Parts of the exercise:
(1) In the article on the 1947 Dayton Flyers football team, who was the team captain?
(2) In the article on the 1947 Dayton Flyers football team, condense the paragraph beginning "The 1947 Dayton Flyers football team was" into a bulleted list that keeps its main facts.
(3) From the article on the 1947 Dayton Flyers football team, reproduce the passage verbatim, beginning at the words "American college football" and ending after the words "Ratings for 1947.".

- Conference: Independent
- Record: 6–3
- Head coach: Joe Gavin (1st season);
- Home stadium: Dayton Stadium

= 1947 Dayton Flyers football team =

American college football season

The 1947 Dayton Flyers football team was an American football team that represented the University of Dayton as an independent during the 1947 college football season. In its first season under head coach Joe Gavin, the team compiled a 6–3 record and outscored opponents by a total of 163 to 103. Dick Dahn was the team captain.

Dayton was ranked at No. 77 (out of 500 college football teams) in the final Litkenhous Ratings for 1947.

Dataset content:
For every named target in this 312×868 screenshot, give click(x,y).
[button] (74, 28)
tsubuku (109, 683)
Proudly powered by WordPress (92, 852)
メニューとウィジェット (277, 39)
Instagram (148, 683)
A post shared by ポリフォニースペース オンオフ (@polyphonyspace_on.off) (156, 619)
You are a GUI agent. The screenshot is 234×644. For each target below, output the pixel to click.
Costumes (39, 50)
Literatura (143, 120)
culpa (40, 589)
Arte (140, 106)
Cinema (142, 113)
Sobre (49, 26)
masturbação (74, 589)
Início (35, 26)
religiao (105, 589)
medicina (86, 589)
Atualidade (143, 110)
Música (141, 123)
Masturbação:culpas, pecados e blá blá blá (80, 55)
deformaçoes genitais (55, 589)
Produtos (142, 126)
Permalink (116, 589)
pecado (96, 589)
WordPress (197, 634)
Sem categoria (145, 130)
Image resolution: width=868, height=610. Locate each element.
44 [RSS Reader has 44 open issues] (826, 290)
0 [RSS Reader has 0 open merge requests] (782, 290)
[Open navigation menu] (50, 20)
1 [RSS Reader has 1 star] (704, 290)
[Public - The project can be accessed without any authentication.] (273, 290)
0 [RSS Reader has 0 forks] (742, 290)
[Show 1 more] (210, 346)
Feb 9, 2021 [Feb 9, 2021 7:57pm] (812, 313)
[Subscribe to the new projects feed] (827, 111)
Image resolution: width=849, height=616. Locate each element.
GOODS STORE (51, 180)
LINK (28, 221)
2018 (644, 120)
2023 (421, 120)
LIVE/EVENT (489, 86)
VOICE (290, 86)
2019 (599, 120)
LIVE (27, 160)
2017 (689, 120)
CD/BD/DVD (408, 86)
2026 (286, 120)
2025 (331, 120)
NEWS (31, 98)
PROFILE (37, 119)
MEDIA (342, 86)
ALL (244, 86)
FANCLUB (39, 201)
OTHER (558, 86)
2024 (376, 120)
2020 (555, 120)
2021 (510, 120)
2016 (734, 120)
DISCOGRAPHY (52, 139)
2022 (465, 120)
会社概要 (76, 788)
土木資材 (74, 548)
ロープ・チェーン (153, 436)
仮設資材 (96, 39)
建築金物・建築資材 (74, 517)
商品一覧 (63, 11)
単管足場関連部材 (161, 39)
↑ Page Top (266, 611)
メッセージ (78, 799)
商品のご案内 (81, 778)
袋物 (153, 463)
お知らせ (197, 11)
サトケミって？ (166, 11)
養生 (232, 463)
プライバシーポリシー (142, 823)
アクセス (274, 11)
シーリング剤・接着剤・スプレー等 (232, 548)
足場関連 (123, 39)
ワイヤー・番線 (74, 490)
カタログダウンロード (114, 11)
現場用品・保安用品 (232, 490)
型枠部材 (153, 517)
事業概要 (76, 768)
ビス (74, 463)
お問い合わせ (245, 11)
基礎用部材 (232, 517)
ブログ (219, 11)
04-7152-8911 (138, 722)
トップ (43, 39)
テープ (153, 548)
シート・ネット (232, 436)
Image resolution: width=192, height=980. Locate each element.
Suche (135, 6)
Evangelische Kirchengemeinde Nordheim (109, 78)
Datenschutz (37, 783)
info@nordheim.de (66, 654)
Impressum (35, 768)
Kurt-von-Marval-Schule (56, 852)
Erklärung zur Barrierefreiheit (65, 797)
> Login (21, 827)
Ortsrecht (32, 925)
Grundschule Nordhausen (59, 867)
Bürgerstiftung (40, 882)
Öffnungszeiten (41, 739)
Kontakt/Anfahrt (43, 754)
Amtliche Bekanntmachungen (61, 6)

Outputs:
(1) Dick Dahn

(2)
- Represented the University of Dayton as an independent in the 1947 college football season
- First season under head coach Joe Gavin
- Record of 6–3
- Outscored opponents 163 to 103
- Team captain: Dick Dahn

(3)
American college football season

The 1947 Dayton Flyers football team was an American football team that represented the University of Dayton as an independent during the 1947 college football season. In its first season under head coach Joe Gavin, the team compiled a 6–3 record and outscored opponents by a total of 163 to 103. Dick Dahn was the team captain.

Dayton was ranked at No. 77 (out of 500 college football teams) in the final Litkenhous Ratings for 1947.